Monday, June 11, 2012
Teak Legs From Burma
I was thrilled to receive a letter from a reader in Burma this past week who made a version of my side table – Skinny legs and all… In case you don’t know, Burma is in South East Asia and lies between Bangladesh and Thailand.The table was made from reclaimed Teak with a local wood called Pinkado for the drawer fronts.
Ashley writes: “In this country there are only a limited range of timbers available for woodwork and, if you buy from a local supplier, would likely come from some bit of old growth forest and be unsustainably (and possibly illegally) logged. To get around this I work with a British guy who has set up a small scale furniture production business using salvaged timber and local workers. His is another story but he has an amazing set-up and produces excellent furniture using mostly hand tools and traditional joinery techniques. They even re-size all their boards – which come from old buildings being torn down – by hand, using planes they make themselves! Very old school. So that’s where I get my reclaimed teak and pinkado.”

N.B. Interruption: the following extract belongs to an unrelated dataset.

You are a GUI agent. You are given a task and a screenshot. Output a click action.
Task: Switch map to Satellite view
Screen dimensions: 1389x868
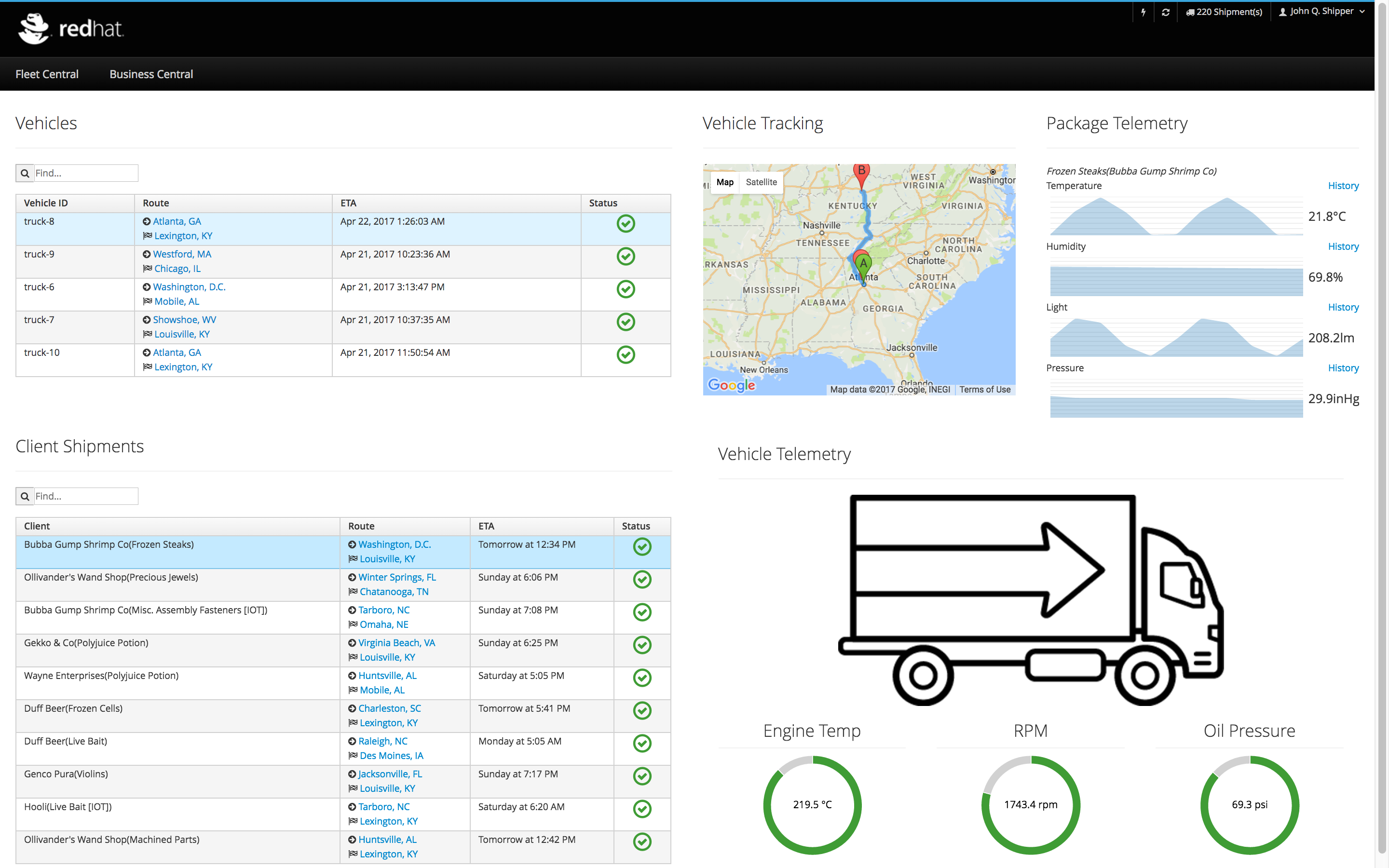click(x=761, y=182)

I think artisans here in the West may sometimes forget just what a luxury it truly is to be able to walk into a local saw mill or big box store and purchase any number of wood species. This letter reminds me to be thankful for all we have!

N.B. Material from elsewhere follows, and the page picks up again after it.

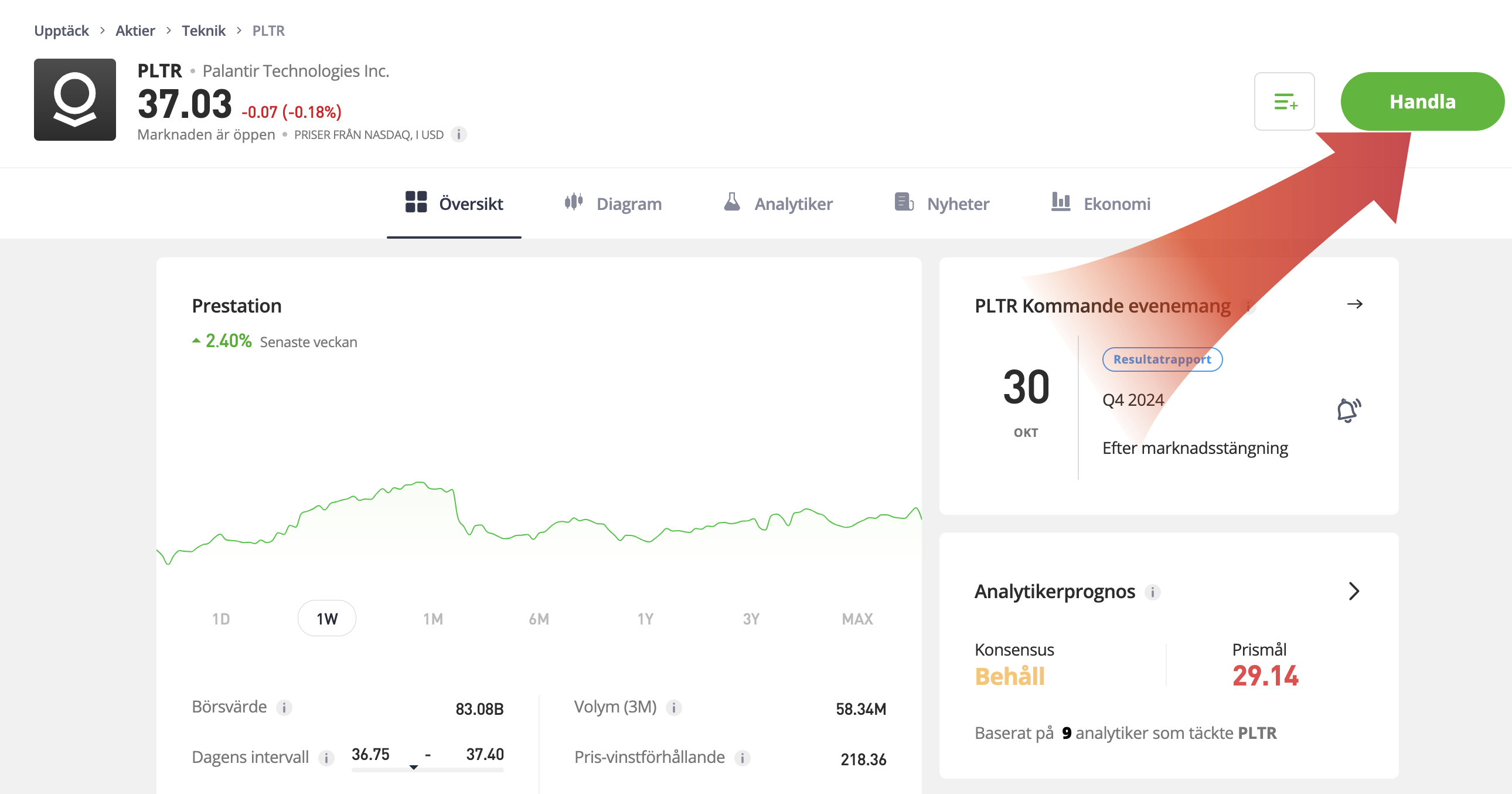Toggle the earnings alert bell icon

[x=1348, y=410]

Ashley writes: “the table took about 100-120 hours to build over a four month period, which includes a modest amount of stock preparation. It also includes practice joints on scrap wood as I had not tried several of the techniques and had never built a drawer before.”
The table is finished with Teak oil.
I love what he did with the design by simply eliminating the upper apron thus changing the over-all appearance of the piece. This version has almost a mid-modern feel and I think he did an incredible job.
Ashley writes: “I made a few design changes – most notably dropping the front rail, but stuck to the essence of your design. And, of course, i did it all with hand tools. I must say, at the beginning i didn’t think my skills would be up to it, but it worked out OK (my wife likes it which is all the praise i need!). Thanks for the inspiration.”
Ashley, I really should be the one saying-thanks for the inspiration! It’s amazing to see readers finding ways to make these designs their own. This is probably the best example I’ve seen to date. Thanks for sharing and I encourage other readers to share any projects they may have tackled over the course of the last three years since Made by Hand was published. I love seeing variations on the designs and hearing from readers from all over this truly amazing planet we share.